Excerpt to read START
He was a respected intellectual in India and Sir Muhammad Iqbal recruited him to be the Principal of Islamia College in Lahore, serving from 1925 to 1927 and again from 1935 to 1937. He was also a Fellow and syndic of the University of the Punjab (1925–8 and 1935–9) and a member of the Punjab University Enquiry Committee (1932–33). Among his publications were Muslim Educational Ideals (1923), Fundamentals of Islam (1929), Moral Education: Aims and Methods (1930), Personality of Man in Islam (1931), and The Message of Islam (1940). However, his best known scholarly work is his translation into English and commentary of the Qur’an, the Holy Qur’an: Text, Translation and Commentary (1934–8; revised edition 1939–40), which remains one of the two most widely used English versions (the other being the translation by Marmaduke Pickthall). He served on the Indian delegation to the League of Nations Assembly in 1928.
In December 1938 while on tour to promote his translation, Ali helped to open the Al-Rashid Mosque, the third mosque in North America, in Edmonton, Alberta, Canada. In 1947 Ali was among many Indians who returned to India after Independence to take up political posts. However, for him the move was not a success and he returned to London where he became increasingly frail in mind and body, living in isolation ignored by both his family and the British establishment who no longer had a use for him.
Ali spent most of the last decade of his life either living in the National Liberal Club, in the Royal Commonwealth Society or wandering about the streets of London and living in poverty despite having £20,578 16s 3d in the bank. On 9 December 1953 Ali was found destitute and in a bewildered condition in a doorway in Westminster by the police[10] who took him to Westminster Hospital. He was discharged the following day and was taken in by a London County Council home for the elderly in Dovehouse Street in Chelsea. Here he suffered a heart attack on 10 December and was rushed to St Stephen’s Hospital in Fulham where he died alone the same day.
No relatives claimed the body but Ali was known to the Pakistan High Commission; they arranged his funeral and burial in the Muslim section at Brookwood Cemetery near Woking, not far from the burial place of Marmaduke Pickthall. His estate, after various small legacies including one to his son Rashid Yusuf Ali, he bequeathed to the University of London for the benefit of Pakistani students studying at that institution.
Excerpt to read END
Information given START
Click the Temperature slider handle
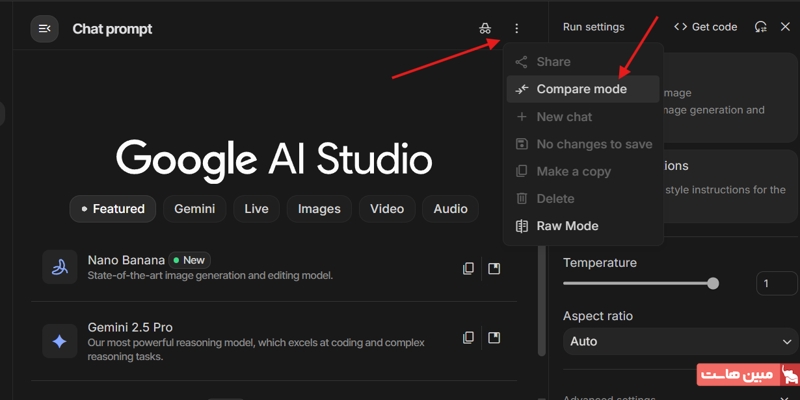 coord(713,283)
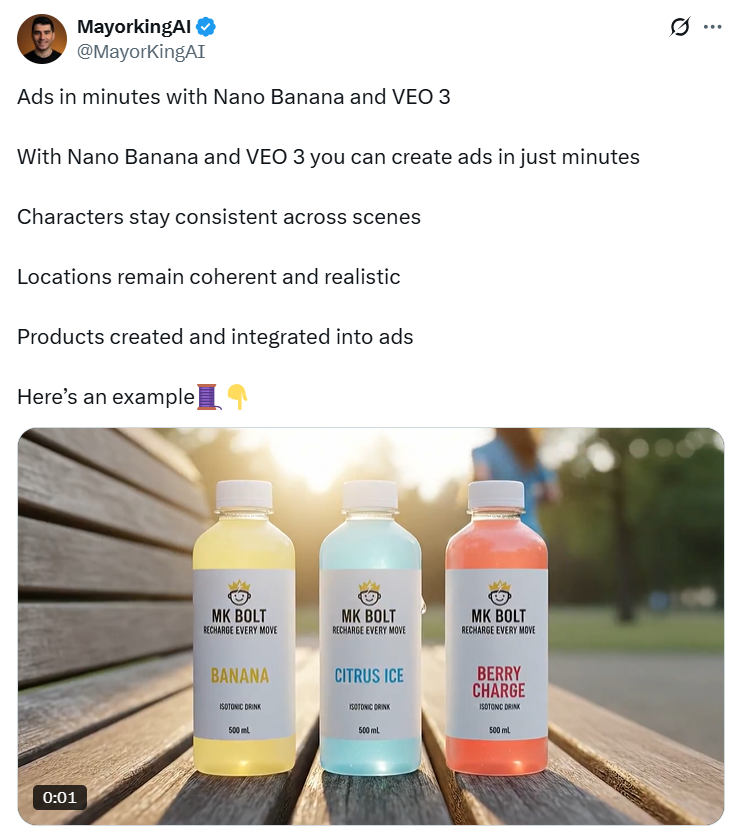Click the tweet text "Ads in minutes" line
The width and height of the screenshot is (740, 832).
[x=233, y=97]
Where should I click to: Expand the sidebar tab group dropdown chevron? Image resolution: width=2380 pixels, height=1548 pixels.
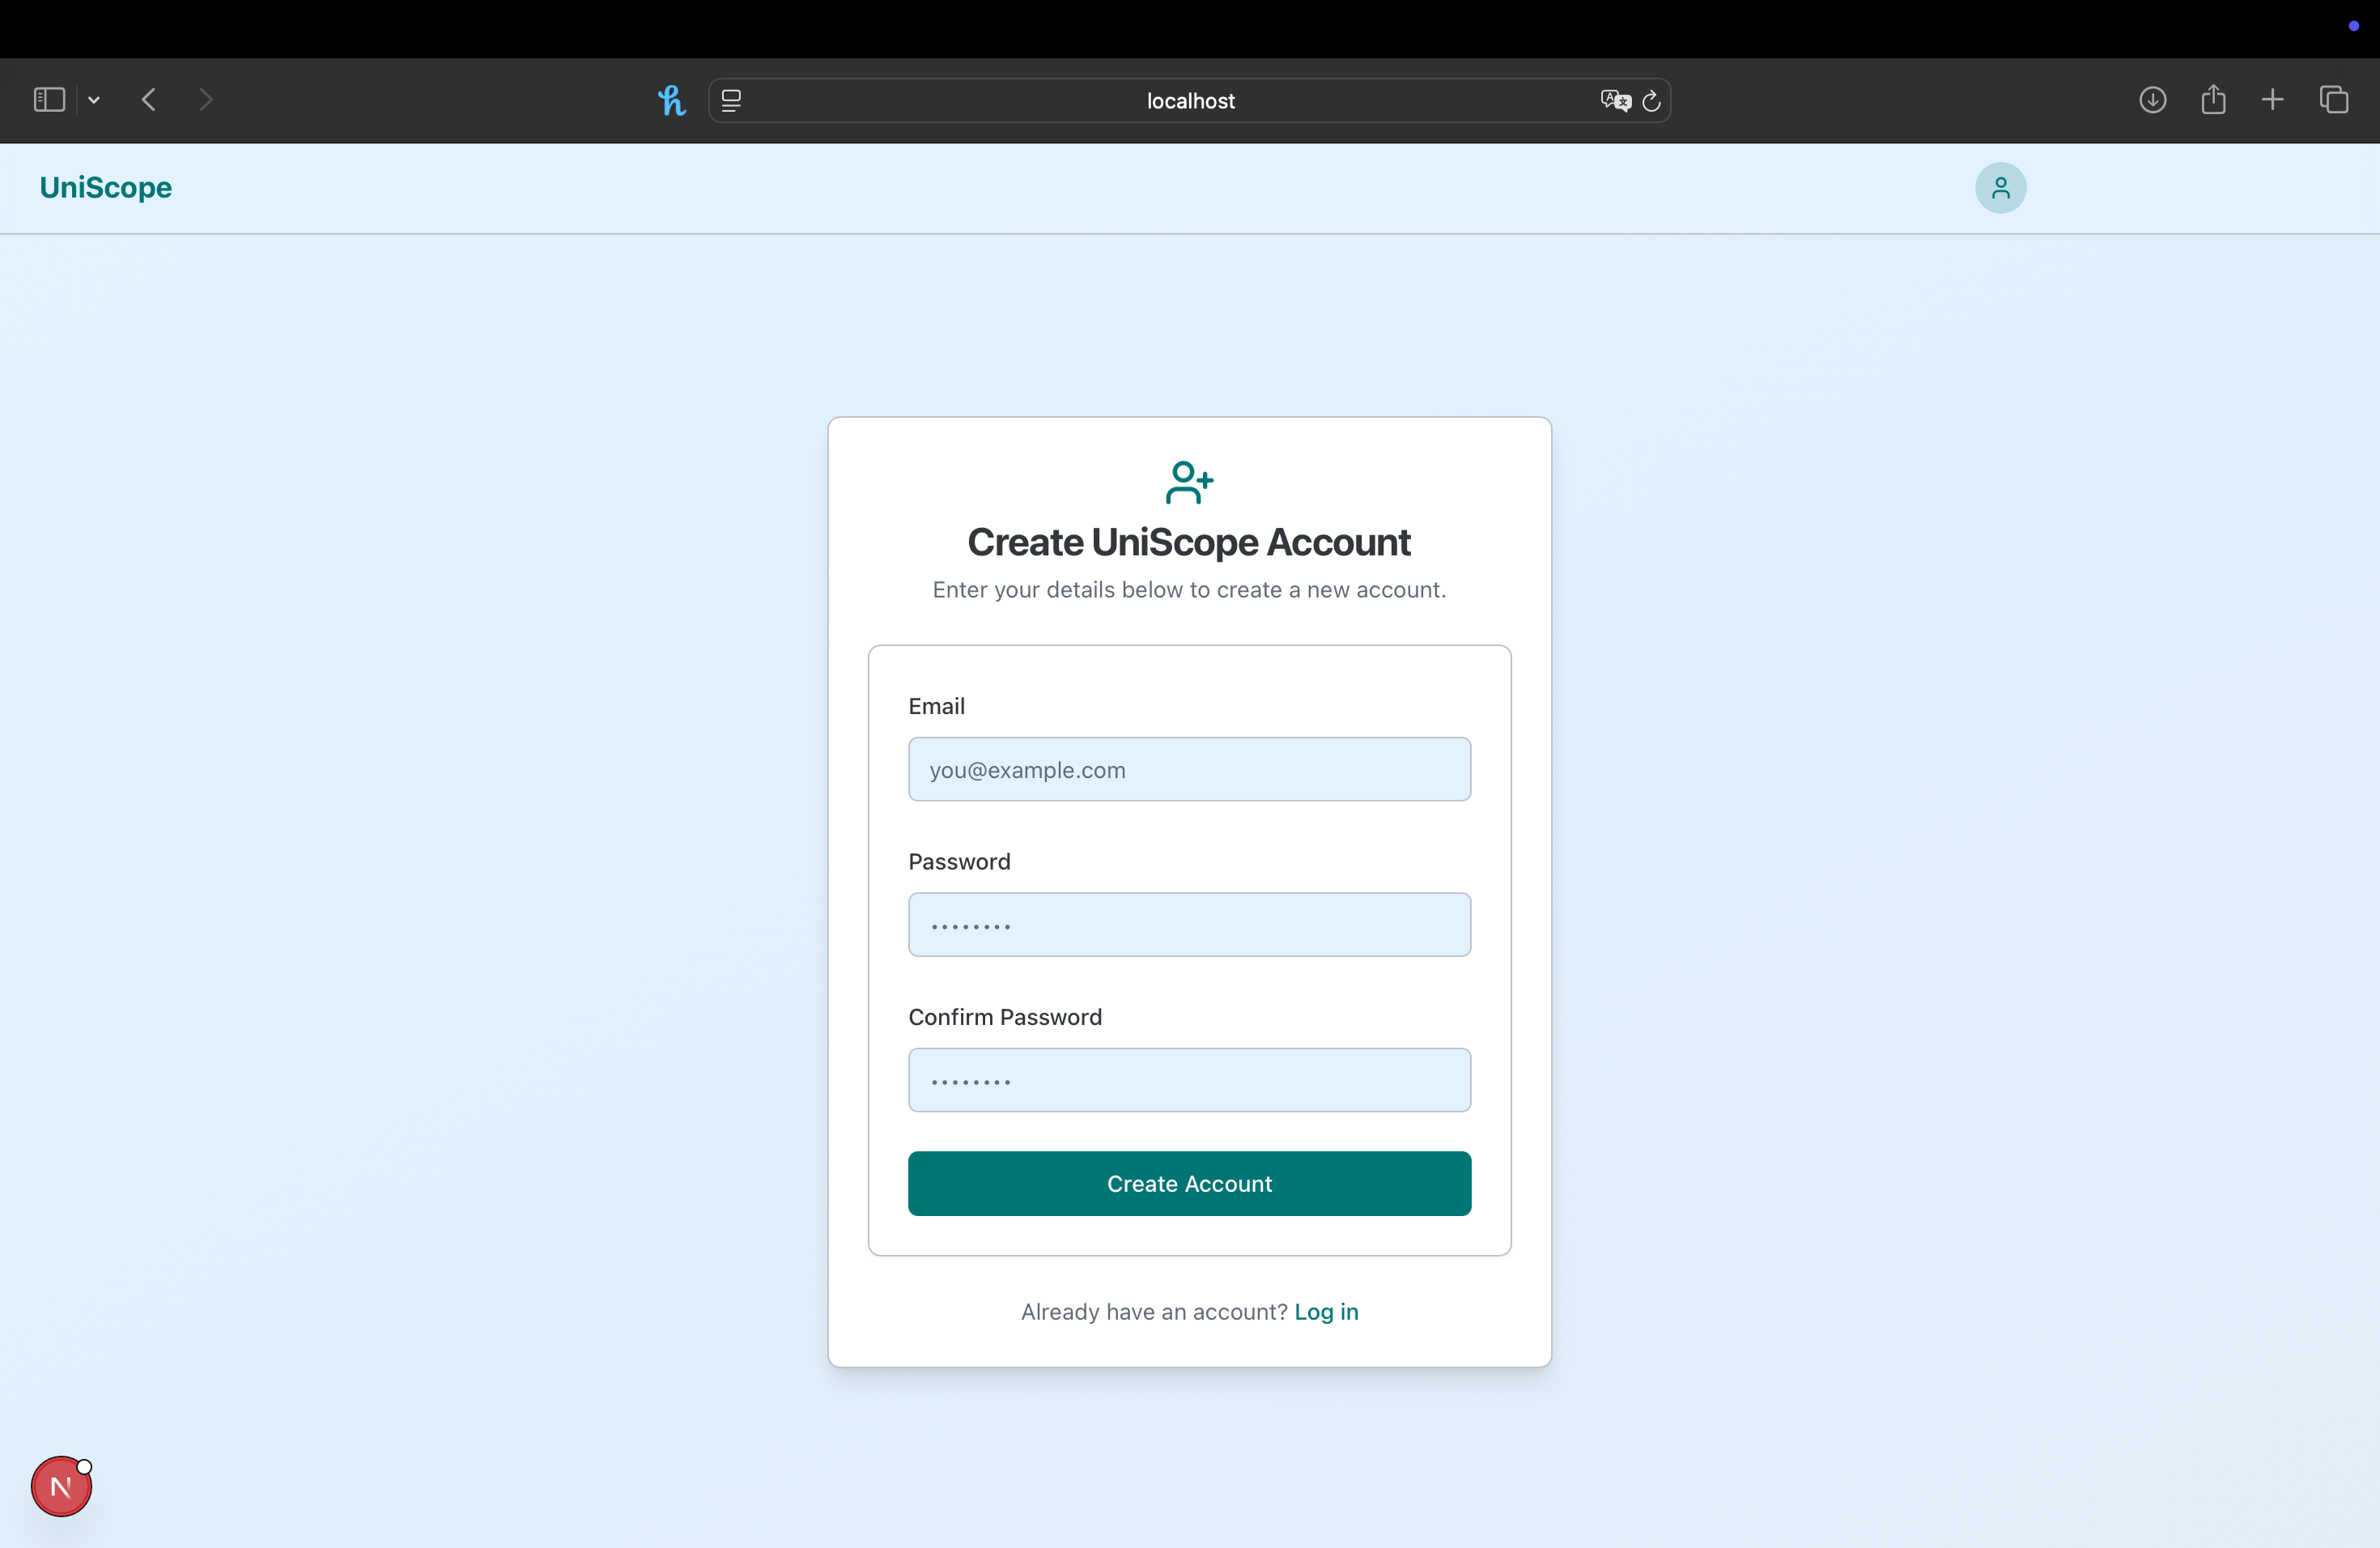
Information given END
**Tasks:**
1) From the excerpt about Ali, write out the part that opens with the words containing "No relatives claimed" and closes with "at that institution.".
2) List every title, with its year, given in the sentence of the excerpt about Ali that begins "Among his publications were".

**Answers to the problems:**
1)
No relatives claimed the body but Ali was known to the Pakistan High Commission; they arranged his funeral and burial in the Muslim section at Brookwood Cemetery near Woking, not far from the burial place of Marmaduke Pickthall. His estate, after various small legacies including one to his son Rashid Yusuf Ali, he bequeathed to the University of London for the benefit of Pakistani students studying at that institution.

2)
- Muslim Educational Ideals (1923)
- Fundamentals of Islam (1929)
- Moral Education: Aims and Methods (1930)
- Personality of Man in Islam (1931)
- The Message of Islam (1940)